Debemos tener presente el contexto en el que Rancière escribió este libro. Tras los hechos de mayo del 68, autores de referencia como Louis Althusser promovieron un giro conservador de la doctrina marxista, que empezaba a ver el feminismo y la lucha por los derechos civiles [sic] como peligrosos movimientos que podían fragmentar [sic] la lucha socialista. El filósofo francés, que era discípulo de Althusser, no se sentía cómodo con un análisis de clase tan maniqueo, basado en el estereotipo de "lo obrero", y se dedicó a investigar los "proletarios secretamente enamorados de lo inútil", que vivían con una "doble e irremediable exclusión de vivir como obreros y de hablar como los burgueses".

"La historia de estas noches proletarias querría justamente suscitar una interrogación sobre ese celoso cuidado de preservar la pureza popular, plebeya o proletaria. ¿Por qué el pensamiento docto o militante ha tenido siempre la necesidad de imputar a un tercero maléfico —pequeñoburgués, ideólogo o sabio— las sombras y las opacidades que dificultan la armoniosa relación entre la conciencia de sí y la identidad en sí de su objeto popular?"

Precisamente porque hoy no podemos renunciar al análisis de clases, es más necesario que nunca recordar los escritos de Rancière, de Federici o de Davis.
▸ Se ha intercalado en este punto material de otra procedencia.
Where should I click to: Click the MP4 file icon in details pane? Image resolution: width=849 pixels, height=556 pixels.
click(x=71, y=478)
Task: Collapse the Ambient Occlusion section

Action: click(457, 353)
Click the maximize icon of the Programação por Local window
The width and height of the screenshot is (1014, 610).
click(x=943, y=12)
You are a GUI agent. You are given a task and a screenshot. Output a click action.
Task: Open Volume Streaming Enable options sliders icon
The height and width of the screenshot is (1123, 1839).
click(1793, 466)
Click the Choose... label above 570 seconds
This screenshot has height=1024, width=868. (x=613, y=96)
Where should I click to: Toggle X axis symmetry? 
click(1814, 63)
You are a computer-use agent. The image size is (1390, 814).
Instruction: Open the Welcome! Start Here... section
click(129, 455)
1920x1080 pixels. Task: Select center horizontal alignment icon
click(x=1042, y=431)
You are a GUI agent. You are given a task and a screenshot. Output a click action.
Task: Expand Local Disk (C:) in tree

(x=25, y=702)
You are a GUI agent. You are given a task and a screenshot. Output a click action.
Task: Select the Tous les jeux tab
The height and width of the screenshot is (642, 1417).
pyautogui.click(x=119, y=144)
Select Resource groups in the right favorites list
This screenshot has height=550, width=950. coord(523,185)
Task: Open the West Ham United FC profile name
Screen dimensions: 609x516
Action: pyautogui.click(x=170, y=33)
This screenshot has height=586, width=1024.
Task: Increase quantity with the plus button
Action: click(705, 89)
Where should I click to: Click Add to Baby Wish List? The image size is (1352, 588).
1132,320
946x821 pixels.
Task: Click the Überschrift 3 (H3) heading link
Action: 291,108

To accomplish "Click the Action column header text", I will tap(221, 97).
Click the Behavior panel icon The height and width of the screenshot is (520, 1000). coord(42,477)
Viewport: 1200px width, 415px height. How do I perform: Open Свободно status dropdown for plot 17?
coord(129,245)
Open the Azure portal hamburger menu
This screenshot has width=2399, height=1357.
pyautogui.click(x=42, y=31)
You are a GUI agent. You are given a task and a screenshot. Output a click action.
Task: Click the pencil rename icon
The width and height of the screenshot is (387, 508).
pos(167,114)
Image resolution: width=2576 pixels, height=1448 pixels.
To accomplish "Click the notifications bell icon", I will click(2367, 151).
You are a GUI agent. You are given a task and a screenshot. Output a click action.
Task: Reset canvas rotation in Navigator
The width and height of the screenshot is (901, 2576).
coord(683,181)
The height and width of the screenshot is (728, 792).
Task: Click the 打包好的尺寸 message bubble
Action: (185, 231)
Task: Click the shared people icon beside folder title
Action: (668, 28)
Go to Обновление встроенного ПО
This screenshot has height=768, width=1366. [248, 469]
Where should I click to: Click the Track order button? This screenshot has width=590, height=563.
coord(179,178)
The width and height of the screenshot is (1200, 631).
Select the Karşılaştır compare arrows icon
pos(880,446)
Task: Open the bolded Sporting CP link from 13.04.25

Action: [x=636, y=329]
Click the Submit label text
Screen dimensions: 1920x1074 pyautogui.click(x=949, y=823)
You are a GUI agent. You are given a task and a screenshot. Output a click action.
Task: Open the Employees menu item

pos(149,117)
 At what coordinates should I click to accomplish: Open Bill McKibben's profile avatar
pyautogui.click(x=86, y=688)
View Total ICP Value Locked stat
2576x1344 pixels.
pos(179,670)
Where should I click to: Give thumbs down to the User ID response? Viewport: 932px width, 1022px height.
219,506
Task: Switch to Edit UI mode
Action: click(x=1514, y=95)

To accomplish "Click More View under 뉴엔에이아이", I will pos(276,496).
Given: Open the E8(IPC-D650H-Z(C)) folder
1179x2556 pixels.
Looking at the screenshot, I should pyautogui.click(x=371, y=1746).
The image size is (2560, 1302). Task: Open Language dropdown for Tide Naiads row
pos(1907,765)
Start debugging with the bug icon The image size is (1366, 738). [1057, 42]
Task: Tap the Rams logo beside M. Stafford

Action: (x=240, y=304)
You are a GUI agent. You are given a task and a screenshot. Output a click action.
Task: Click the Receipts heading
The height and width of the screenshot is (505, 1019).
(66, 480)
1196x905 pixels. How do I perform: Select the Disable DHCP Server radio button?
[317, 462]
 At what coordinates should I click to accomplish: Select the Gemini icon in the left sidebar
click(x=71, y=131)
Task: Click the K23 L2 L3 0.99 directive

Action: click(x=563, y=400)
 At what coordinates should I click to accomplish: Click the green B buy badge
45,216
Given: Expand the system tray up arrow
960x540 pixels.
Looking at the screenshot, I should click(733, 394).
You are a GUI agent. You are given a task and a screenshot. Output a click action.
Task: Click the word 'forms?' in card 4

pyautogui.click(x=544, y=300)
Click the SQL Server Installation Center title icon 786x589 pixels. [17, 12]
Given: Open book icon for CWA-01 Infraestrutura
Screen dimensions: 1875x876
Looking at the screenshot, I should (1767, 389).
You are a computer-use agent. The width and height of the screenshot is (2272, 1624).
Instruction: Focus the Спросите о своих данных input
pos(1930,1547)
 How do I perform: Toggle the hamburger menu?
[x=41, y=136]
Sería un error combatir a la ultraderecha desde sus categorías de clase, aceptando no sólo su diagnóstico, sino también el esencialismo de su marco mental.

La clase obrera no es —ni ha sido nunca, como nos recuerda La noche de los proletarios— una clase homogénea, unitaria en sus intereses, siempre idéntica a sí misma; en consecuencia, ni los carriles bici ni cualquier lucha que se ponga como ejemplo del declive posmoderno de los intelectuales debería ser vista como una desviación pequeñoburguesa, intelectualoide, culturalista, sino como una de las muchas pruebas de que el proletariado ha sido siempre mucho más plural, en su composición y en sus intereses, de lo que algunos pensadores marxistas habrían deseado.